Analytics packages are an integral part of understanding your user data. When choosing which analytics package is right for you, there are plenty of factors that go into selecting the perfect one including what kind or application platform it will be used on, and within a single vendor’s offerings they may offer multiple solutions so make sure not only do these matches up but also have features tailored specifically towards how this particular type business operates.
The two most popular analytics packages are Google Analytics for Firebase and Google’s own native app.
Google Analytics for Firebase
Google Analytics for Firebase is a great solution if you want to know how people are interacting with your mobile application. It still uses Google’s core analytics, but it’s exposed as an event-based model that aligns better with real-world use cases of applications on phones or tablets. The free service has unlimited usage limits though so make sure not to get too excited just yet about those high numbers flooding into their system every day…
Google Analytics 4
Google Analytics 4 is a robust analytics platform that still maintains its classic approach to page views. It’s got an intuitive and easy-to-use free tier as well as paid plans for more advanced features.
With a tag management system, you can make adjustments to your analytics without requiring an app update in the field.

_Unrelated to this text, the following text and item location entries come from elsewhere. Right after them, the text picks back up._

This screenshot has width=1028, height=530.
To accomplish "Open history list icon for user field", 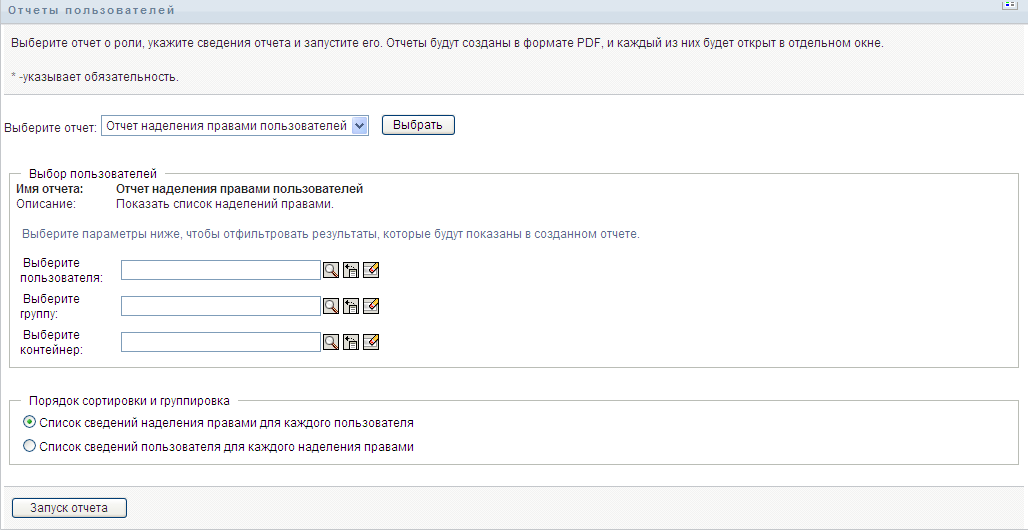I will click(351, 270).
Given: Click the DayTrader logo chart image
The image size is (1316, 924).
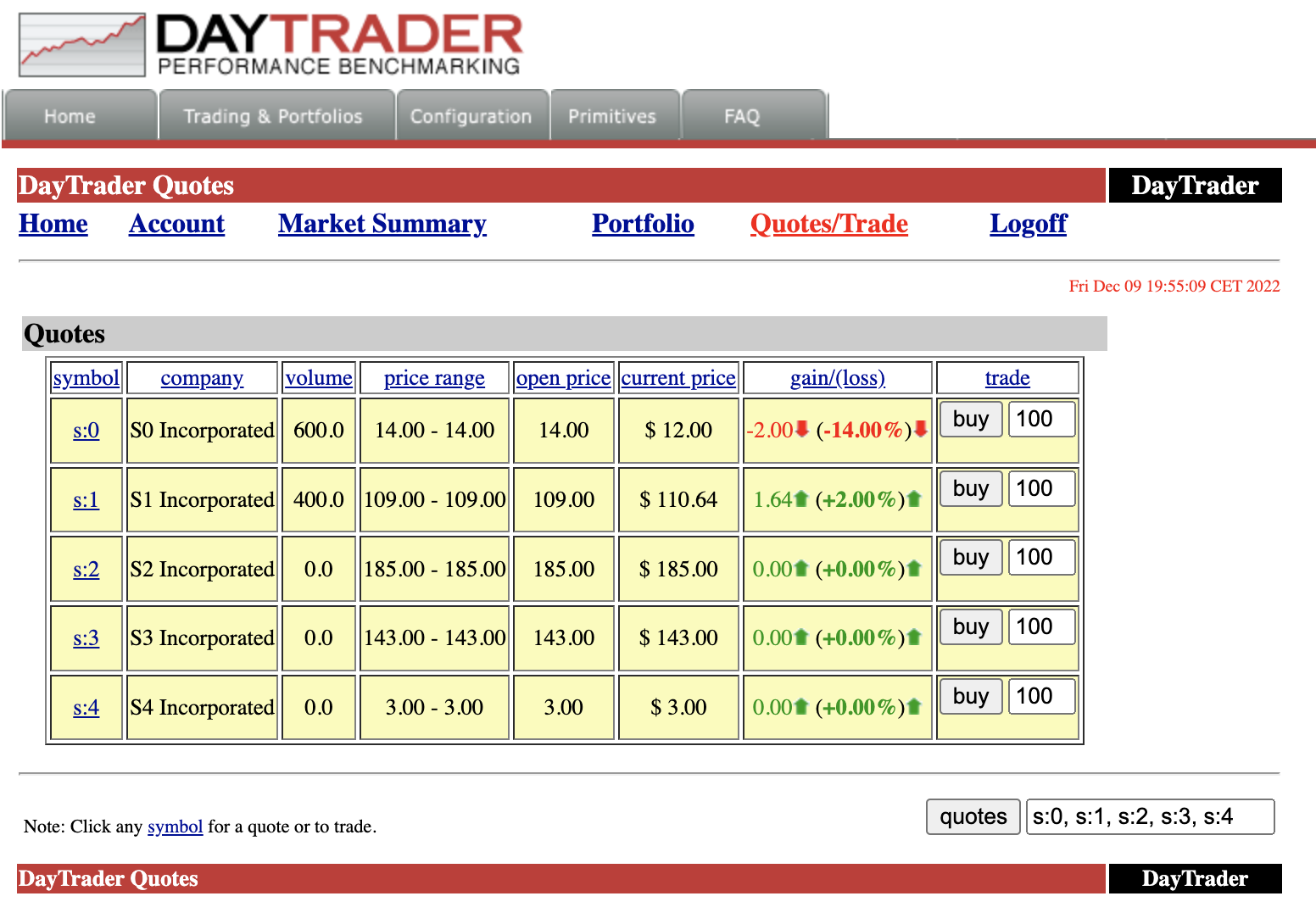Looking at the screenshot, I should pos(82,45).
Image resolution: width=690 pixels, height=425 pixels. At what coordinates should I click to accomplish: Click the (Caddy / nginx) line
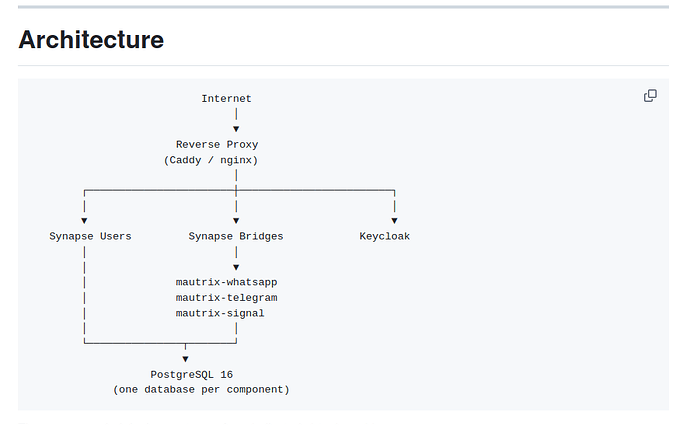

A TMS is helpful if after releasing our application we collect more data points or format them differently than before drawing advanced correlations that may interest us later on – this way they will still be accessible through one platform.
It’s important to consider using a TMS if you haven’t already. A lot of the vendors offer Google Tag Manager with Adobe Analytics and vice versa, which can be useful because it means less clutter in your analytics solution!
Quality of service
With a TMS and robust analytics implementation, you’ll find these data points do not provide the same insights your engineering team needs to diagnose issues faced by users. This leaves us with one final tool in our MVA arsenal: Quality-of service measurement! For mobile apps, this can be done through Crashlytics or Instabug while for web traffic we recommend Airbrake & Uptrends together to provide an easy way of tracking QOS information.
What do you need to know about user privacy and data usage?
Analytics should be used to improve the user experience, but it’s important that you take privacy into consideration. iOS devices require users’ permission before tracking them across apps and websites owned by other companies while Android isn’t far behind with its own set of requirements for analytics collection on your platform – make sure all these policies match up properly or risk facing some serious consequences
What are the benefits of utilizing software analytics?
Successful software products must adapt to a constantly shifting marketplace. The best way of adapting is by having an MVA approach that will create direct lines between you and your customers, providing analytics data on user behaviors as well as tag managers for real-time changes made around what they collect while also allowing developers access QOS metrics so that any disruptions can be troubleshot quickly in order make the app hit big time.